A Brief Timeline of Deep Learning

A Brief Timeline of Deep Learning#

This section walks through the evolution of deep learning for image analysis, highlighting how convolutional neural networks (CNNs) became the core of modern segmentation tools. We will cover the key breakthroughs that led to U-Net, and show how specialized tools like StarDist and Cellpose build upon it.

CNN in Practice (2010-)#

Before CNNs, machine learning in image analysis relied on hand-crafted features. These features were designed manually:

Texture filters
Edge detectors
Shape descriptors

This approach had several problems:

Features worked only for certain types of images.
Human intuition was often biased.
Models didn’t generalize well to new data.

Breakthrough: Let the Model Learn the Features

In the early 2010s, researchers realized that instead of designing features by hand, we could train a model to learn features directly from raw image pixels. This is where Convolutional Neural Networks (CNNs) came in.

What is a CNN?#

A convolutional neural network (CNN) is a type of neural network specially designed for images.

Key Ideas in CNNs:

Convolutional layers: Filters (or “kernels”) slide over the image and detect local patterns like edges, lines, or textures.
Pooling layers: Downsample the image to retain important information while reducing size.
Stacked layers: Combine many layers so the network can build up from simple features to complex ones (e.g., from edges to full cell shapes).

cnn figure

Source: https://medium.com/@RaghavPrabhu/understanding-of-convolutional-neural-network-cnn-deep-learning-99760835f148

CNNs became popular after the success of AlexNet in 2012, which won the ImageNet competition by a large margin. This moment marked the beginning of the modern deep learning era.

Segmentation as a Pixel Classifier#

While CNNs were first used for image classification (e.g., “Does this image contain a cat?”), biomedical researchers needed more: per-pixel predictions like “Which pixels belong to which cell?”

Early solutions tried to adapt classification networks into segmentation tasks by:

Applying CNNs to small image patches
Upsampling coarse predictions

But this was inefficient and inaccurate for fine biological structures.

Source: SegNet: A Deep Convolutional Encoder-Decoder Architecture for Image Segmentation

Introducing U-Net (2015)#

The real breakthrough for biomedical image segmentation came with the introduction of U-Net in 2015 by Ronneberger et al., developed specifically for segmenting cells in light microscopy images.

Key Features#

Component	Function
Encoder (contracting path)	Learns what features are present. Downsamples the image while extracting key patterns.
Decoder (expanding path)	Reconstructs the segmentation mask. Upsamples to original image size.
Skip connections	Link encoder and decoder layers to preserve spatial details like edges and boundaries.

unet architecture

Source: U-Net: Convolutional Networks for Biomedical Image Segmentation

Why U-Net Works So Well for Bioimages:#

Works well even with small datasets.
Preserves fine details through skip connections.
Generalizes across different staining protocols and microscopy types.
Can be trained end-to-end from raw images to segmentation masks.

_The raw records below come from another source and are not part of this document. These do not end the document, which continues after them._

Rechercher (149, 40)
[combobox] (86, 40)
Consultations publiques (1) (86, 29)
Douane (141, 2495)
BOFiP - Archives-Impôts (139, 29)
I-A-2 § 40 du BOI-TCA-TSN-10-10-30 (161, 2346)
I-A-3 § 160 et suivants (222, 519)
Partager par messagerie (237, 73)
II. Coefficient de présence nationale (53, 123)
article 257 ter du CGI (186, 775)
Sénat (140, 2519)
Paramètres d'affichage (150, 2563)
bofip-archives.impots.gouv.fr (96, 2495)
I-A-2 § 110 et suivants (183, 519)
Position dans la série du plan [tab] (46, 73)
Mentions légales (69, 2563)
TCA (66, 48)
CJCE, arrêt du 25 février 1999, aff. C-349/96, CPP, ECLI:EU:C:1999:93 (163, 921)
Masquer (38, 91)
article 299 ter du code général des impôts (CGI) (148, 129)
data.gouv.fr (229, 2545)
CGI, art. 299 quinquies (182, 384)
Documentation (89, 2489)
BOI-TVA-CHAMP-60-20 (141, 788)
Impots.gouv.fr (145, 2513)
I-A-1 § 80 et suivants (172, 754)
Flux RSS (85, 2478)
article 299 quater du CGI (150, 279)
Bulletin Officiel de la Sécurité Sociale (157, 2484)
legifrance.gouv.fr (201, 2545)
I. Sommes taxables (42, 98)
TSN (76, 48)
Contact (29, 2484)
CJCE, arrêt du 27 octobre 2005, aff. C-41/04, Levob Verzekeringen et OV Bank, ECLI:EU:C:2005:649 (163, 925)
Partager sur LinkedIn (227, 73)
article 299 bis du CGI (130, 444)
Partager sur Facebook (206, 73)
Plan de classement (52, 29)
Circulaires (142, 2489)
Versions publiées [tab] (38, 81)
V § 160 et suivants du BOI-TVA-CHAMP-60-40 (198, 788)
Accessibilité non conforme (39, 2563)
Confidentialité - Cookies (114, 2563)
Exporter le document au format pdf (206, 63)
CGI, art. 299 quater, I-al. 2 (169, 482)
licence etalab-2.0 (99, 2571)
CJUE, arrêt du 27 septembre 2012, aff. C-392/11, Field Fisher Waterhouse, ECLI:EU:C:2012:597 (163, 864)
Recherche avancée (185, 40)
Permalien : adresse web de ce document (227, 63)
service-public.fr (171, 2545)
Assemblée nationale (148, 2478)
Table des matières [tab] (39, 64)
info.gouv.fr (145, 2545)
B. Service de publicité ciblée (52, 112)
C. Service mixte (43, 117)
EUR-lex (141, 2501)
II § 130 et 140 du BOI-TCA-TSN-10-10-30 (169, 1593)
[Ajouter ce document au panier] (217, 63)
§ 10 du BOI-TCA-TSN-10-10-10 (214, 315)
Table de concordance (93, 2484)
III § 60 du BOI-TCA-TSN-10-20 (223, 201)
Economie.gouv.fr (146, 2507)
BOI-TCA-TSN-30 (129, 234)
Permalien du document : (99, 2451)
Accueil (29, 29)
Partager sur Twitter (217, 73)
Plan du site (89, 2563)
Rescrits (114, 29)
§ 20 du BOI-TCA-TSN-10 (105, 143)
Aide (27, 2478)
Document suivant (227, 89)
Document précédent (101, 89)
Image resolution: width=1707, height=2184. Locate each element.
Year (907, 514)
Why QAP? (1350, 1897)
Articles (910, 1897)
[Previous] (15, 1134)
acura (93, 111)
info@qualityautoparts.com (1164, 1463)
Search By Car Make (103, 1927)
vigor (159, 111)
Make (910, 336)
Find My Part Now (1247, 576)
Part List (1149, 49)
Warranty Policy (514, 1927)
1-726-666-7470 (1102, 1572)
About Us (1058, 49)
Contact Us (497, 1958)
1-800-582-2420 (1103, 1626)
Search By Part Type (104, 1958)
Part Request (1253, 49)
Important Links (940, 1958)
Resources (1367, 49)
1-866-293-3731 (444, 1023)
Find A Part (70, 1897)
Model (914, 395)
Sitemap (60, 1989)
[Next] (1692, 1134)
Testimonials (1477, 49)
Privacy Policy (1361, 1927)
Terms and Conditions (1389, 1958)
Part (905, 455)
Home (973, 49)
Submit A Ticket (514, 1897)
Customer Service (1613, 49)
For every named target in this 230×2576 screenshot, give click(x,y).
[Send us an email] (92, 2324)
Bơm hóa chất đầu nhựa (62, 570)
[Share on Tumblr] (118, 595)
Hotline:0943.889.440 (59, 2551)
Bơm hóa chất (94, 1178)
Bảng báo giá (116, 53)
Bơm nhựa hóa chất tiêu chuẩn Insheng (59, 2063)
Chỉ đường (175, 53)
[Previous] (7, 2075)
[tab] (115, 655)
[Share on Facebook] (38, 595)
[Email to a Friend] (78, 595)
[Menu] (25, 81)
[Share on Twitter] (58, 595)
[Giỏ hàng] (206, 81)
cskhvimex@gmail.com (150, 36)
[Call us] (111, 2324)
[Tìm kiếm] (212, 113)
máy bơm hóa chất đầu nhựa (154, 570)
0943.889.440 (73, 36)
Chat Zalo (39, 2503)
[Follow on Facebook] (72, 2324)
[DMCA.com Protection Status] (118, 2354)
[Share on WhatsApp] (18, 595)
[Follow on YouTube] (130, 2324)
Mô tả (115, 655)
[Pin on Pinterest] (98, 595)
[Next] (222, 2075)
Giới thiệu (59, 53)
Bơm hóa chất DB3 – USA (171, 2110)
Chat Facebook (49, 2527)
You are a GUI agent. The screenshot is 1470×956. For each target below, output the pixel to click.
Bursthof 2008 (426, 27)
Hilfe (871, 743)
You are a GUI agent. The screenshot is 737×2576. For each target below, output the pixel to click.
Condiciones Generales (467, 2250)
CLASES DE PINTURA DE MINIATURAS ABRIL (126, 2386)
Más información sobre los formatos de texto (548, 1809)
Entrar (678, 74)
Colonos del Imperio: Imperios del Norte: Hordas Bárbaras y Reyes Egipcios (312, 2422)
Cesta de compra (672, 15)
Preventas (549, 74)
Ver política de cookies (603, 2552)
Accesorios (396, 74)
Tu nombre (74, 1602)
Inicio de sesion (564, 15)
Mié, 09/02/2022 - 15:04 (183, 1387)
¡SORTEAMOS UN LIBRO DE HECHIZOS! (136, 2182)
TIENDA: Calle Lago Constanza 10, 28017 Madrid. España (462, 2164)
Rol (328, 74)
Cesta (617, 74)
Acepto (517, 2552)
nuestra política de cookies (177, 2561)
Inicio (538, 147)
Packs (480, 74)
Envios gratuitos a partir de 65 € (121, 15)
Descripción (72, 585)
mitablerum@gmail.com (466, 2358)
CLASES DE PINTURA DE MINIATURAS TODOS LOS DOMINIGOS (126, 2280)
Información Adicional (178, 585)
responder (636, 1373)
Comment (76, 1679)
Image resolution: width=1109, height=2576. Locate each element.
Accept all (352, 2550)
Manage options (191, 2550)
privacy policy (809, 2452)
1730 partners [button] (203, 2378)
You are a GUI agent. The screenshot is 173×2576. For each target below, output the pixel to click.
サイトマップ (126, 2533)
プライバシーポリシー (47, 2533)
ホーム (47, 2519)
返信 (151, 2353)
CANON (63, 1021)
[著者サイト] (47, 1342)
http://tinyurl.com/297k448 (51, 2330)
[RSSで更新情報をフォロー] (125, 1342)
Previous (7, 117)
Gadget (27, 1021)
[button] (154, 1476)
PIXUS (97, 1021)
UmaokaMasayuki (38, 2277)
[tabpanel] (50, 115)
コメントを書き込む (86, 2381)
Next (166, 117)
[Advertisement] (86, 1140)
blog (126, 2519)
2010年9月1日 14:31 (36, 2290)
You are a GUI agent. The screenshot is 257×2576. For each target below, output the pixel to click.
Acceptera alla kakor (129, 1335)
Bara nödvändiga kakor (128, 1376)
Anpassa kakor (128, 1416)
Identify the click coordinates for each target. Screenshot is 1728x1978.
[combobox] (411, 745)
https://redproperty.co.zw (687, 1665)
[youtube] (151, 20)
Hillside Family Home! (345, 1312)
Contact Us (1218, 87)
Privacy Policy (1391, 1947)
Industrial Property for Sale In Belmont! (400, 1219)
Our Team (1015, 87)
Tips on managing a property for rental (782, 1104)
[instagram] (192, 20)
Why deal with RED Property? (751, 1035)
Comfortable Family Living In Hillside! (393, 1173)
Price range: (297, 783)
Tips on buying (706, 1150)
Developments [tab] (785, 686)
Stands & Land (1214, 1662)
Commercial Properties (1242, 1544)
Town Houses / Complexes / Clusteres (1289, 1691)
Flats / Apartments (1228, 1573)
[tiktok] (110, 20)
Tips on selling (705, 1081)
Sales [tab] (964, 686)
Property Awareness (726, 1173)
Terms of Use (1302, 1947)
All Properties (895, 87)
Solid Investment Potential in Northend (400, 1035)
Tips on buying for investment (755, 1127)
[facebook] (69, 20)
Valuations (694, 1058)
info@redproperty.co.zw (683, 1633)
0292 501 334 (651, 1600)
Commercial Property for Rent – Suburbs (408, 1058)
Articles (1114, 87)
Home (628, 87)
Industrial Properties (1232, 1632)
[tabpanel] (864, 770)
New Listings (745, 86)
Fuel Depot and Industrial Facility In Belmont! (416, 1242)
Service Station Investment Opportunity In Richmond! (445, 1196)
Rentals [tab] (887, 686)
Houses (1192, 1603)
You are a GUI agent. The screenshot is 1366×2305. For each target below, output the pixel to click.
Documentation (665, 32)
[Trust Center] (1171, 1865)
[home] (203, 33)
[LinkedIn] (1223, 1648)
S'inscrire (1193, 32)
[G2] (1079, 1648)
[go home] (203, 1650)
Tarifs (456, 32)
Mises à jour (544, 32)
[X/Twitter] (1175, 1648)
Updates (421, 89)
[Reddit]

StarDist (2018): Instance Segmentation With Shape Priors#

StarDist was developed specifically to adress domain specific challenges such as touching nuclei.

Instead of labeling every pixel directly, StarDist models each object as a star-convex polygon—a shape where all points on the boundary can be reached from the center by a straight line.

What StarDist Does:#

Predicts the center of each object.
Predicts a set of rays (lines) that describe the object’s boundary.
Reconstructs each object from its rays and ensures they don’t overlap.

stardist architecture

Source: stardist/stardist

Why It Works:#

Excellent at separating closely packed nuclei.
Uses U-Net as its backbone, but adds geometric reasoning.
Requires moderate annotation effort—annotating centers and boundaries.

StarDist is ideal for: nuclei segmentation in crowded 2D images where objects are mostly round or convex.

Cellpose (2020): A Generalist Model Using Flow Fields#

What if your images contain not just nuclei, but whole cells? What if those cells are irregular in shape—elongated, branched, or overlapping?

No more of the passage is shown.